> _Required work_
Please retype the records below exactly, leaving out any pictures.

> _Input records_
· · ·
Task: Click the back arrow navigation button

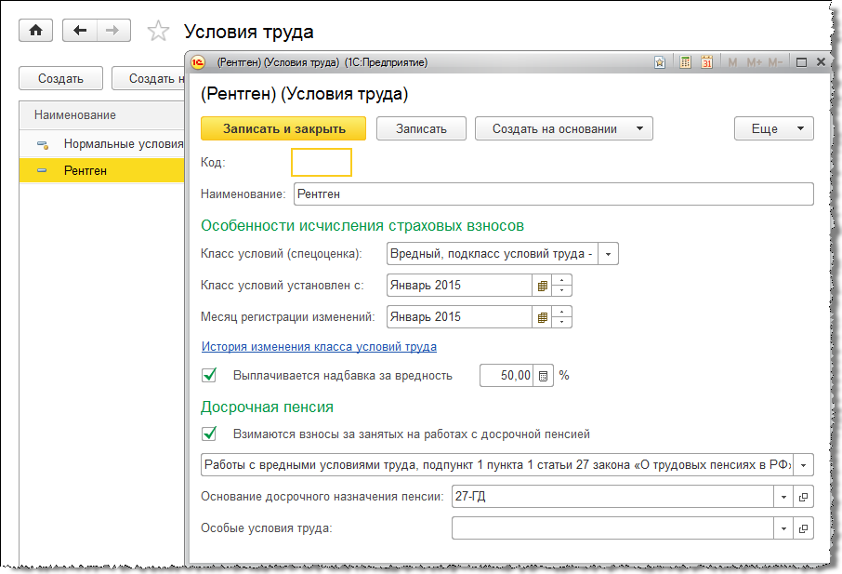Action: pos(80,31)
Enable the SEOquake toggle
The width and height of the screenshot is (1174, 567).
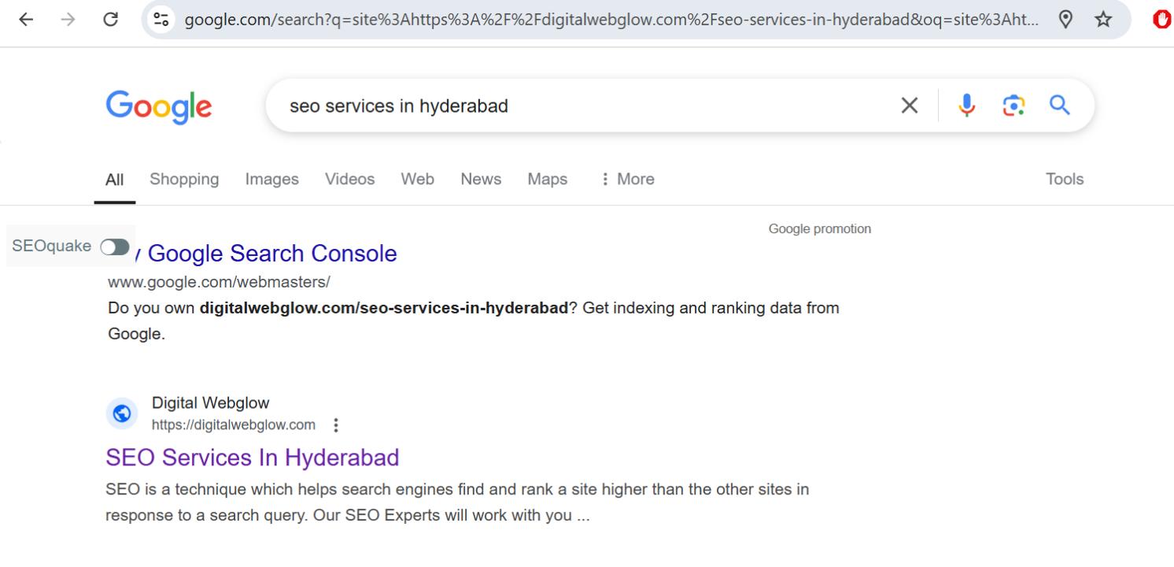(x=115, y=247)
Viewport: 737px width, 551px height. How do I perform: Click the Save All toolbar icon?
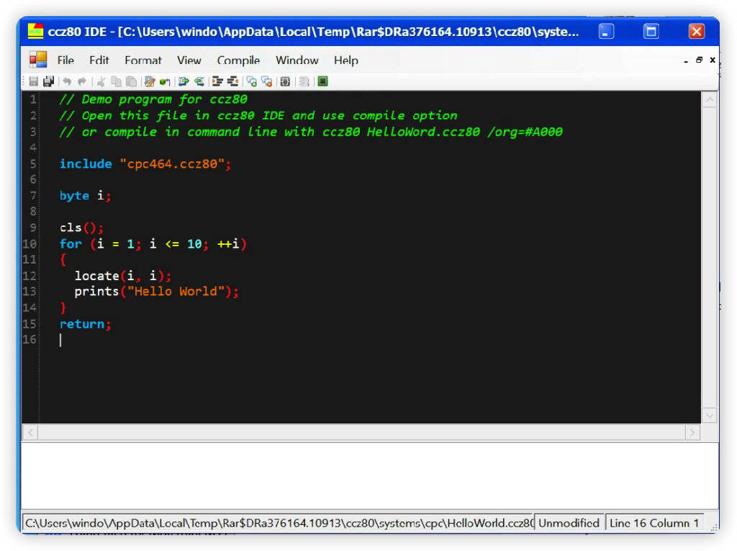48,81
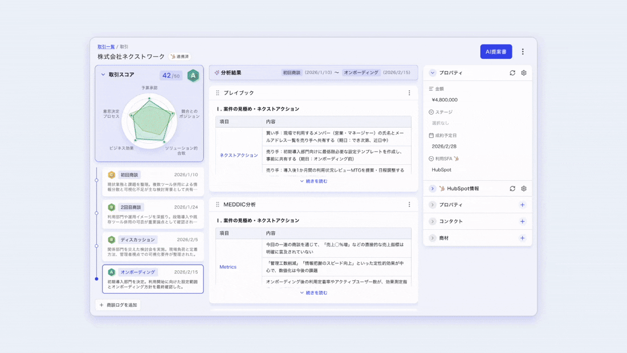This screenshot has width=627, height=353.
Task: Grab the drag handle of プレイブック card
Action: 217,93
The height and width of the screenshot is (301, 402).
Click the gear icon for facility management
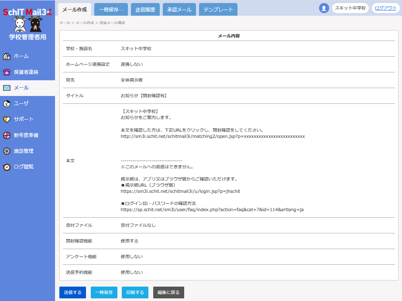(7, 151)
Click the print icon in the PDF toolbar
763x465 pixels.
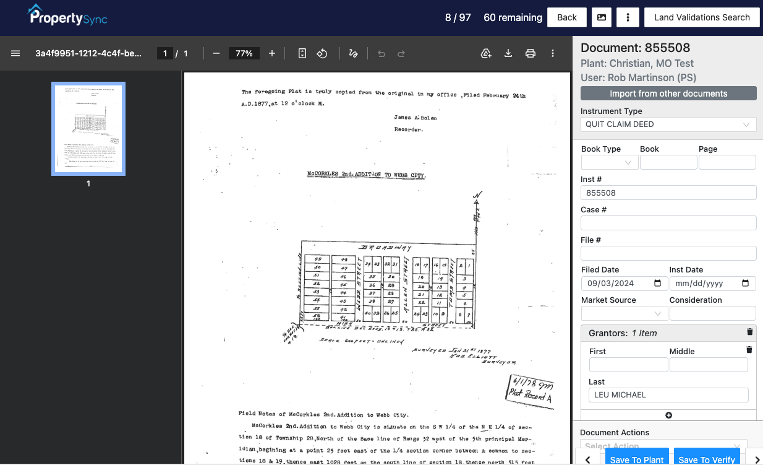click(531, 53)
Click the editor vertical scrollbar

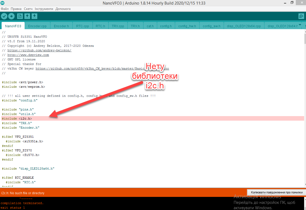(x=305, y=107)
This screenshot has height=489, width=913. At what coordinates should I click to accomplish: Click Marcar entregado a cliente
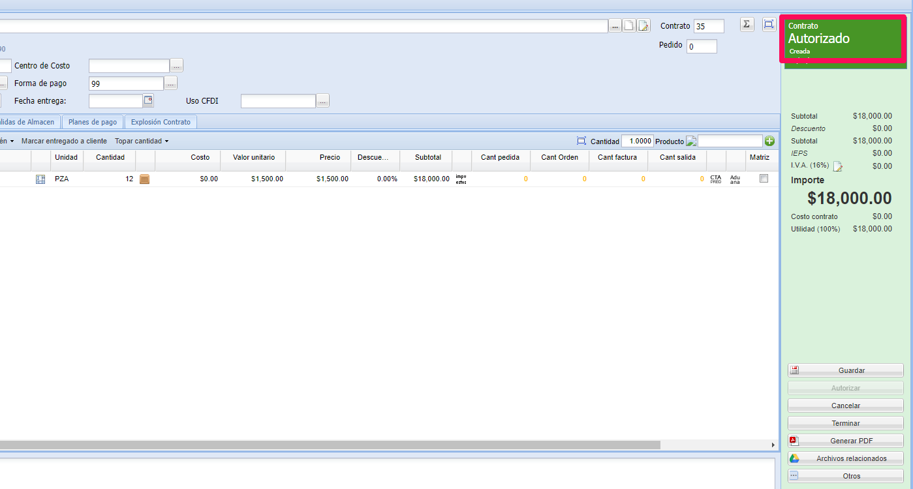coord(64,141)
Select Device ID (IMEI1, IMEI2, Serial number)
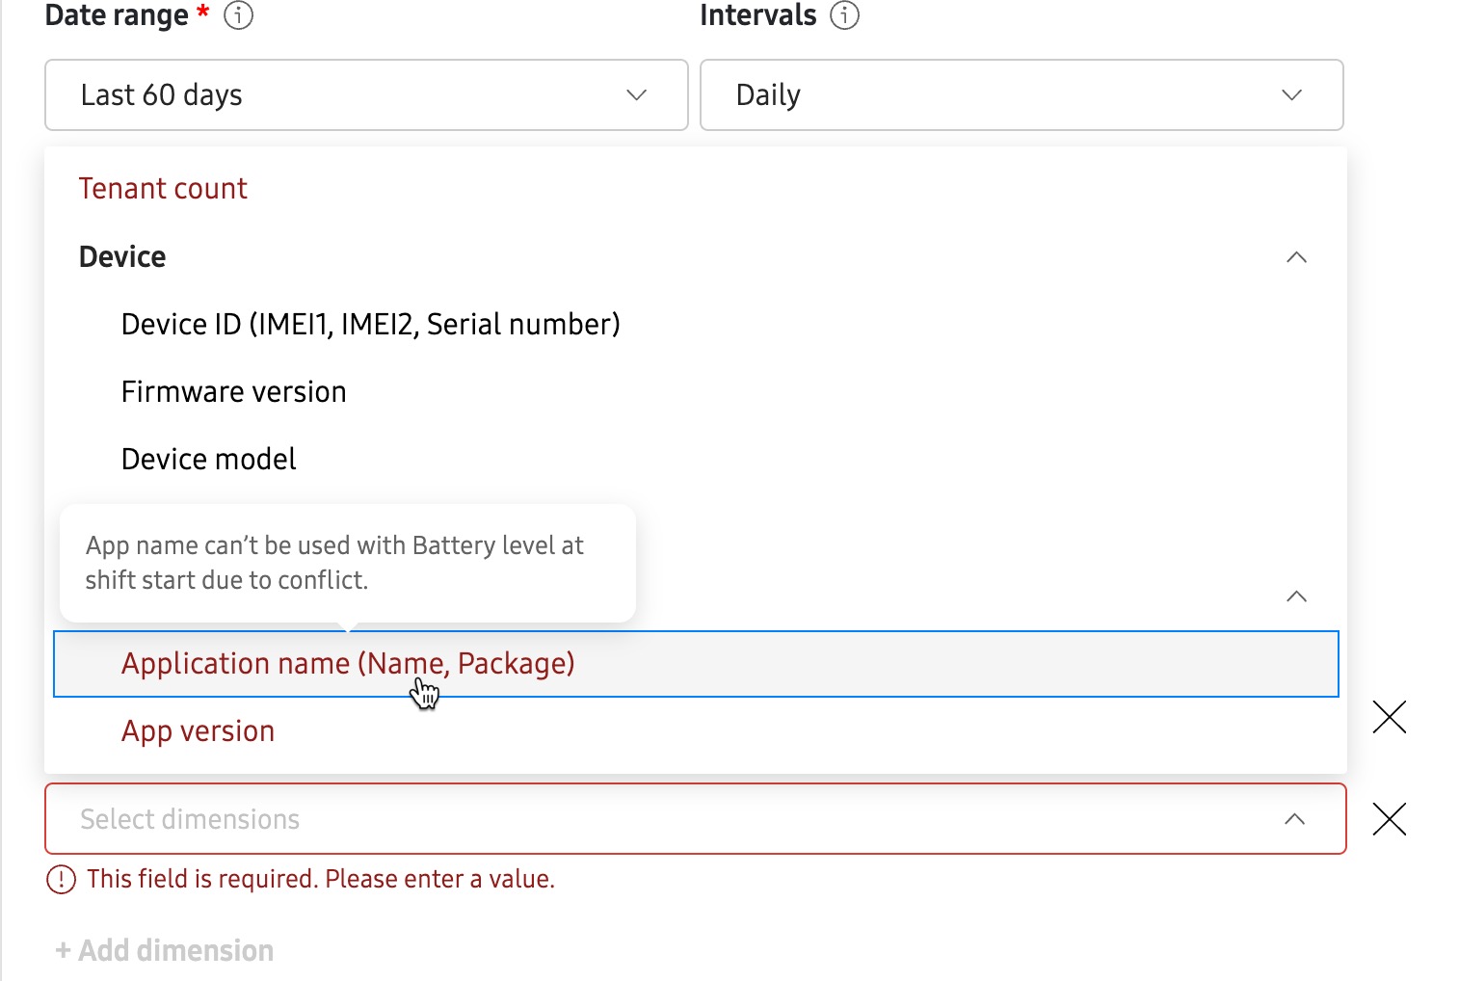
· · ·
> _Exercise response_
Task: Click the back arrow navigation button

Action: pos(80,31)
Enable the SEOquake toggle
The width and height of the screenshot is (1174, 567).
(x=115, y=247)
Viewport: 737px width, 551px height. How do I perform: Click the Save All toolbar icon?
48,81
This screenshot has width=627, height=353.
Task: Grab the drag handle of プレイブック card
Action: 217,93
The height and width of the screenshot is (301, 402).
Click the gear icon for facility management
(7, 151)
Click the print icon in the PDF toolbar
763x465 pixels.
click(531, 53)
Click the editor vertical scrollbar

(x=305, y=107)
This screenshot has height=489, width=913. At what coordinates should I click to accomplish: Click Marcar entregado a cliente
coord(64,141)
Select Device ID (IMEI1, IMEI2, Serial number)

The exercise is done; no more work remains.